GRAJAÚ: Familias indigenas estão vivendo no lixão em condições sub-humanas, denuncia vereador Arão.

O vereador da cidade de Grajaú-MA, José Arão, que também é indígena natural da aldeia Guajajara Bacurizinho, denunciou o que ele chamou de “Descaso dos poderes públicos com os povos indígenas no Maranhão”.  

Segundo denuncia que deve ser encaminhada aos Ministério Público Federal, FUNAI , Ministério Publico do Maranhão e SEDHIPOP entre outras entidades, mais de 35 famílias indígenas da etnia Guajajara estariam trabalhando no lixão da cidade de Grajaú-MA.  “Mais uma vez constatamos adultos e crianças indígenas disputando com urubus  e  catando lixo para sobreviver em condições sub-humanas”, denunciou o parlamentar.

O lixão está localizado no bairro ‘Quem Dera’, às margens da Rodovia MA-006 (Grajau/Formosa) em plena zona urbana da cidade, o que facilita a permanecia de catadores e também a proliferação de doenças.  O parlamentar alerta que foram entregue varias denuncias ao Governo do Estado, FUNAI e todos os órgãos competentes e responsáveis pelo povo indígena, inclusive culminando com uma grande audiência que foi realizada no ano de 2014, no entanto, não houve nenhum progresso ou ações para resolução do problema, explicou.

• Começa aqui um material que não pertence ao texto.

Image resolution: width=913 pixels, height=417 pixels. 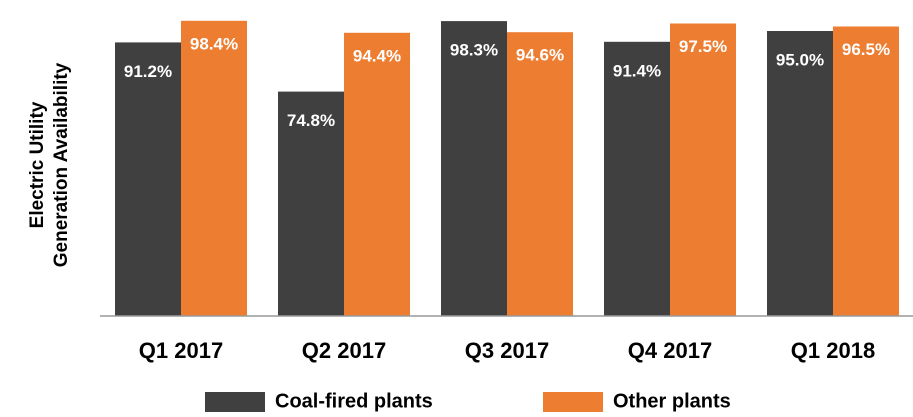 What do you see at coordinates (354, 401) in the screenshot?
I see `legend-label: Coal-fired plants` at bounding box center [354, 401]. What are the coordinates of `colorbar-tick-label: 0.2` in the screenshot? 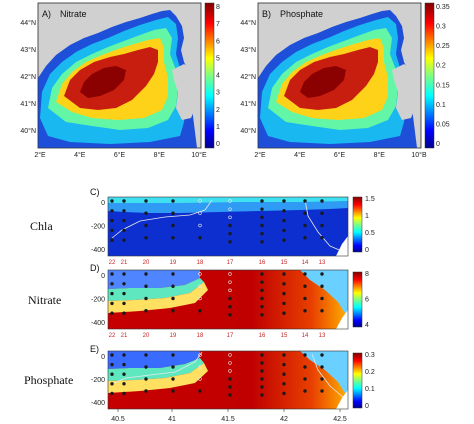 It's located at (370, 372).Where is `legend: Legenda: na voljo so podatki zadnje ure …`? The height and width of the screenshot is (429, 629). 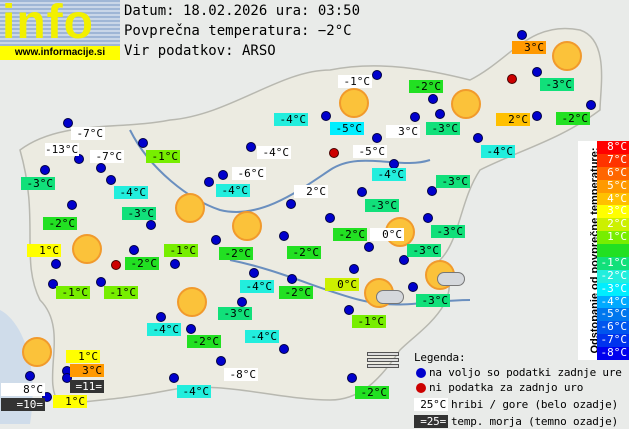 legend: Legenda: na voljo so podatki zadnje ure … is located at coordinates (518, 390).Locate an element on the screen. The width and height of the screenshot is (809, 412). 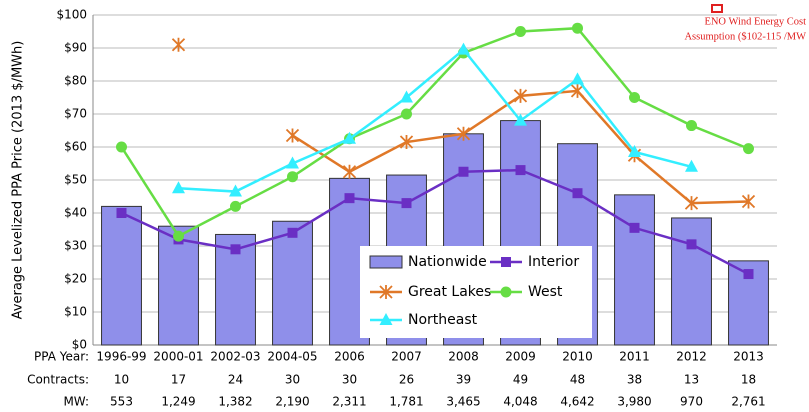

José Arão destaca que é preciso que os órgãos unam-se para resolver os problemas do povo indígena, que vem buscando alternativas dentro do convívio social e da cidade, abandonando a cultura natural em decorrência da ausência da assistência que é de responsabilidade dos Governos Estadual e Federal. "Não podemos continuar vendo crianças crescer consumindo iorgurte estragado no lixão e sem nenhuma perspectiva de futuro", lamentou o vereador.

Lei de Resíduos Sólidos acabaria com os lixões_

Segundo a Lei nº 12.305/2010, que criou o Programa Nacional de Residuos Sólidos, a gestão integrada e no gerenciamento dos resíduos sólidos e a erradicação dos lixões em todos os municípios do país deveriam ter ocorridos até o ano de 2014 substituindo-os pela implantação de aterros sanitários, o que acarretaria também no controle maior sobre as famílias que vivem e trabalham nos lixões, no entanto, com a deficiência na implantaão pelos municípios, o Senado aprovou a prorrogação do prazo que ficaram fixados de 2018 a 2021, de acordo com o município.